- WORK TO BE COMPLETED:
The answer should consist of all the records, copied exactly.

- DATA SECTION:
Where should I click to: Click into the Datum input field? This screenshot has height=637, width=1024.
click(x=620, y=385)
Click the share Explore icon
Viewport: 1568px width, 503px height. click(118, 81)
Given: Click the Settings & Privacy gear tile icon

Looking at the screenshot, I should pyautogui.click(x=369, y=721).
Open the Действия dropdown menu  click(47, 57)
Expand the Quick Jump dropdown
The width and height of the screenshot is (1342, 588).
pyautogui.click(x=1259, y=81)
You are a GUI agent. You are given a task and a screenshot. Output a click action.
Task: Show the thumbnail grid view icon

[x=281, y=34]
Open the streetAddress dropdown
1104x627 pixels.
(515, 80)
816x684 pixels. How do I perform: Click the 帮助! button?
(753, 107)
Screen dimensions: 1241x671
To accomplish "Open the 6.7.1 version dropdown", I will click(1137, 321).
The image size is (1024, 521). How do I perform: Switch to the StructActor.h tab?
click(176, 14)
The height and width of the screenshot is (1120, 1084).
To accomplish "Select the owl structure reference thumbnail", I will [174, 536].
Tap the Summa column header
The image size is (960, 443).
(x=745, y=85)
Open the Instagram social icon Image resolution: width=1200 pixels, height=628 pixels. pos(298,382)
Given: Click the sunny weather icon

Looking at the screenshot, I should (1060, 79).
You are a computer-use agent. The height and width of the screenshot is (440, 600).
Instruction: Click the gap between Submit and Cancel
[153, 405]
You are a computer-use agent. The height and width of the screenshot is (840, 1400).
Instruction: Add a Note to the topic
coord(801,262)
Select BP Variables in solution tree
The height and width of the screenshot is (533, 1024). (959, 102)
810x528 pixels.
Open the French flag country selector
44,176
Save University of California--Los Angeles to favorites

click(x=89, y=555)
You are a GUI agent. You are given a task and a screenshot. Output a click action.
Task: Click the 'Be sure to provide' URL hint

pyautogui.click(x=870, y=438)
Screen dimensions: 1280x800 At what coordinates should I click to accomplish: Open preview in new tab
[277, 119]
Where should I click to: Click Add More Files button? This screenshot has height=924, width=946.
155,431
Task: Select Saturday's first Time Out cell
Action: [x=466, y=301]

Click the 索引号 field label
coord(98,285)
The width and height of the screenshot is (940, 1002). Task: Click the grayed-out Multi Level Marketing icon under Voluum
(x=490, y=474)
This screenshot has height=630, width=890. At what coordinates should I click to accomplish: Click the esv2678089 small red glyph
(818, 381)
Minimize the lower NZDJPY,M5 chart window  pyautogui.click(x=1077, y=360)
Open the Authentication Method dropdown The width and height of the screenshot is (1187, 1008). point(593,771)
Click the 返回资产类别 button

- RESULT OF THE TASK:
Where should I click to: Click into the Datum input field? This screenshot has height=637, width=1024.
click(x=620, y=385)
Click the share Explore icon
Viewport: 1568px width, 503px height. click(118, 81)
Given: Click the Settings & Privacy gear tile icon

Looking at the screenshot, I should pyautogui.click(x=369, y=721).
Open the Действия dropdown menu  click(47, 57)
Expand the Quick Jump dropdown
The width and height of the screenshot is (1342, 588).
pyautogui.click(x=1259, y=81)
You are a GUI agent. You are given a task and a screenshot. Output a click action.
Task: Show the thumbnail grid view icon

[x=281, y=34]
Open the streetAddress dropdown
1104x627 pixels.
(515, 80)
816x684 pixels. How do I perform: Click the 帮助! button?
(753, 107)
Screen dimensions: 1241x671
To accomplish "Open the 6.7.1 version dropdown", I will click(1137, 321).
The image size is (1024, 521). How do I perform: Switch to the StructActor.h tab?
click(176, 14)
The height and width of the screenshot is (1120, 1084).
To accomplish "Select the owl structure reference thumbnail", I will [174, 536].
Tap the Summa column header
The image size is (960, 443).
(x=745, y=85)
Open the Instagram social icon Image resolution: width=1200 pixels, height=628 pixels. pos(298,382)
Given: Click the sunny weather icon

Looking at the screenshot, I should (1060, 79).
You are a computer-use agent. The height and width of the screenshot is (440, 600).
Instruction: Click the gap between Submit and Cancel
[153, 405]
You are a computer-use agent. The height and width of the screenshot is (840, 1400).
Instruction: Add a Note to the topic
coord(801,262)
Select BP Variables in solution tree
The height and width of the screenshot is (533, 1024). (959, 102)
810x528 pixels.
Open the French flag country selector
44,176
Save University of California--Los Angeles to favorites

click(x=89, y=555)
You are a GUI agent. You are given a task and a screenshot. Output a click action.
Task: Click the 'Be sure to provide' URL hint

pyautogui.click(x=870, y=438)
Screen dimensions: 1280x800 At what coordinates should I click to accomplish: Open preview in new tab
[277, 119]
Where should I click to: Click Add More Files button? This screenshot has height=924, width=946.
155,431
Task: Select Saturday's first Time Out cell
Action: [x=466, y=301]

Click the 索引号 field label
coord(98,285)
The width and height of the screenshot is (940, 1002). Task: Click the grayed-out Multi Level Marketing icon under Voluum
(x=490, y=474)
This screenshot has height=630, width=890. At what coordinates should I click to accomplish: Click the esv2678089 small red glyph
(818, 381)
Minimize the lower NZDJPY,M5 chart window  pyautogui.click(x=1077, y=360)
Open the Authentication Method dropdown The width and height of the screenshot is (1187, 1008). point(593,771)
Click the 返回资产类别 button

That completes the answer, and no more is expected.